O projeto é justificado pela busca de maior eficiência no setor. O argumento central dos defensores da proposta é que os escritórios de contabilidade necessitam de métodos mais flexíveis de contratação para responder às exigências do mercado, principalmente diante de inovações tecnológicas e do aumento das demandas regulatórias.
Tramitação e histórico legislativo
O PL 736/2023 foi apensado ao PL 4.463/2021, sem que houvesse apresentação de emendas específicas a nenhum dos dois textos. Em seguida, um substitutivo foi formulado e, posteriormente, aprovado pela Comissão de Trabalho da Câmara dos Deputados. Ainda resta a análise por outras Comissões, incluindo a de Constituição e Justiça, para verificar a compatibilidade do texto com o ordenamento jurídico.
Estrutura do contrato de parceria
Pelo texto do projeto, há duas figuras contratuais principais:
- Escritório de contabilidade: responsável por firmar o contrato de parceria e centralizar os pagamentos e recebimentos decorrentes dos serviços de contabilidade prestados. Também cabe ao escritório reter tributos e contribuições sociais referentes à cota-parte definida em contrato;
- Profissional-Parceiro: enquadra-se como pessoa física ou jurídica, podendo ser contador ou técnico em contabilidade, e assume a execução dos serviços acordados.
O PL determina ainda que as obrigações e responsabilidades inerentes à constituição do escritório contábil ficam sob encargo exclusivo do escritório contábil parceiro, sem repassar ao profissional parceiro eventuais passivos administrativos ou fiscais.
No entanto, estabelece-se a responsabilidade solidária na prestação de serviços aos clientes, o que obriga ambas as partes a responder em conjunto perante eventuais falhas ou litígios decorrentes do exercício da atividade profissional.
Responsabilidades tributárias e previdenciárias
O texto destaca a competência do escritório para centralizar pagamentos e recebimentos, cabendo-lhe, consequentemente, reter tributos e contribuições sociais e previdenciárias devidas pelo profissional-parceiro.
Essa retenção é fundamentada no artigo 121, parágrafo único, inciso II, do Código Tributário Nacional (CTN). A medida objetiva conferir clareza na apuração de impostos e assegurar cumprimento das obrigações acessórias.

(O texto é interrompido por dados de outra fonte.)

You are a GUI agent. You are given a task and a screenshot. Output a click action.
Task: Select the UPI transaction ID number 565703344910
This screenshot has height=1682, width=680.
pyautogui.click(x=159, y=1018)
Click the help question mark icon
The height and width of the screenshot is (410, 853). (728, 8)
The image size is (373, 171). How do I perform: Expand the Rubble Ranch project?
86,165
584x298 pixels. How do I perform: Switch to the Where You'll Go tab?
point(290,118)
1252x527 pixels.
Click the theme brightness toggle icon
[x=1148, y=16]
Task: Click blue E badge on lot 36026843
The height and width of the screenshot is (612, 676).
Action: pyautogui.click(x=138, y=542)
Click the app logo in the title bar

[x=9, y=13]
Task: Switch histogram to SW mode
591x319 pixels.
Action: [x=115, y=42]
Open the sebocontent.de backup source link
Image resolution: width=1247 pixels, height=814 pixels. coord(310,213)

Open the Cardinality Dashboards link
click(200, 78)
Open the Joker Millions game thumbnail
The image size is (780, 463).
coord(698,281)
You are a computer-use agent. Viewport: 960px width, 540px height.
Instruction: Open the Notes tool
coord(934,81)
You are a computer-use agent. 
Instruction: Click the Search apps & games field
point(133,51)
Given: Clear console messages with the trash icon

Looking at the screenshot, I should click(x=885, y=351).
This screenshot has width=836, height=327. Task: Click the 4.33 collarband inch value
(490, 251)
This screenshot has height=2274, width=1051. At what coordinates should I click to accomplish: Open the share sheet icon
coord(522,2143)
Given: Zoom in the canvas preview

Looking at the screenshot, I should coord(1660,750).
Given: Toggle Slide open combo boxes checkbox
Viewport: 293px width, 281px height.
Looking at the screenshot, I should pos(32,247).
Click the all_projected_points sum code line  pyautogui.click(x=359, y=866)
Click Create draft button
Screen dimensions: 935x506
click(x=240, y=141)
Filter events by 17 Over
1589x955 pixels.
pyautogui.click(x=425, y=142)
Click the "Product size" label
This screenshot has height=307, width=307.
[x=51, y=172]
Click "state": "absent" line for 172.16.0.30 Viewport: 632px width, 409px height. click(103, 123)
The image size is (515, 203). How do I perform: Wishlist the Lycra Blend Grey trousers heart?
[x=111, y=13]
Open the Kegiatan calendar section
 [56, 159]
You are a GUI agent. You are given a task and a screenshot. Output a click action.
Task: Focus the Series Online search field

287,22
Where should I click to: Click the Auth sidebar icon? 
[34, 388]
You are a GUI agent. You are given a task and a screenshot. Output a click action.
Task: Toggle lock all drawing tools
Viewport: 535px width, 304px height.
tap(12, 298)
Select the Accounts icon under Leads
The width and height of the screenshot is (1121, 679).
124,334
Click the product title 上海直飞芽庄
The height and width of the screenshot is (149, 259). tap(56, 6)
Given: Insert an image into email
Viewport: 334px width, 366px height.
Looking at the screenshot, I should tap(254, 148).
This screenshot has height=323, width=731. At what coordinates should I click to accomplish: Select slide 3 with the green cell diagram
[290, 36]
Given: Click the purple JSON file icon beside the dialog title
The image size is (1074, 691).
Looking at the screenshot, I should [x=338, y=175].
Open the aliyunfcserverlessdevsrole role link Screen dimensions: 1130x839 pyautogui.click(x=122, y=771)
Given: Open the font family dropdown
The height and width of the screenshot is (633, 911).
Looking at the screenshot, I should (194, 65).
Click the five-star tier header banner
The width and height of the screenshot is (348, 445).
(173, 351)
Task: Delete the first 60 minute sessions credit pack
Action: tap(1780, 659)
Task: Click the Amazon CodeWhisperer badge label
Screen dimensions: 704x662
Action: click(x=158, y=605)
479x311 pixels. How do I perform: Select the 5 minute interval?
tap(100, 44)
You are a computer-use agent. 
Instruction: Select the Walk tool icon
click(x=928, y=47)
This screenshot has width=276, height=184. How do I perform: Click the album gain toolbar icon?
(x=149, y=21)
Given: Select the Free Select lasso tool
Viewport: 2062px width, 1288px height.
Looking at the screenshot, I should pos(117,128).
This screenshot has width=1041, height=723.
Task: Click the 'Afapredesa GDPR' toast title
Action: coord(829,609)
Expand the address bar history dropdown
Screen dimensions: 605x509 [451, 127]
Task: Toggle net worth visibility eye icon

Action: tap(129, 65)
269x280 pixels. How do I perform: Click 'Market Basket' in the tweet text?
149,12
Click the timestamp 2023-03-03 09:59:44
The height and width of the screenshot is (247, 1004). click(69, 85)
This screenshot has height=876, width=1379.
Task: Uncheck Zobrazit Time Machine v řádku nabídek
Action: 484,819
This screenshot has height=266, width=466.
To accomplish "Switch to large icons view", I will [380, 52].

Aspectos polêmicos e discussão sobre inconstitucionalidades
A proposta, embora destinada a modernizar as relações de trabalho, apresenta pontos que têm gerado questionamentos por parte de juristas e representantes de categorias profissionais:
- Homologação do contrato: o PL condiciona a validade do contrato de parceria à homologação pelo sindicato da categoria profissional e, se inexistir esse sindicato, pelo órgão regional do Ministério do Trabalho e Emprego. Esse requisito tem sido alvo de questionamentos por possível excesso burocrático e por trazer incertezas quanto ao procedimento em locais onde não há representação sindical estruturada;
- Reconhecimento de vínculo de emprego: o artigo 3º do PL elenca hipóteses em que poderá ser reconhecido o vínculo empregatício, mesmo que a parceria não tenha sido formalmente estabelecida. Críticos apontam que a previsão pode levar a insegurança jurídica, pois abre margem para interpretações subjetivas sobre a existência ou não de relação de emprego;
- Competência da Justiça do Trabalho: o substitutivo ao projeto modificou o artigo 4º para atribuir a competência de resolver litígios decorrentes do contrato de parceria à Justiça do Trabalho, determinando o foro onde o profissional-parceiro esteja localizado. Especialistas ressaltam que a Justiça do Trabalho, em muitos casos, tende a reconhecer a existência de vínculos de emprego, o que pode desestimular a celebração de parcerias caso não haja clareza na aplicação prática dessa competência.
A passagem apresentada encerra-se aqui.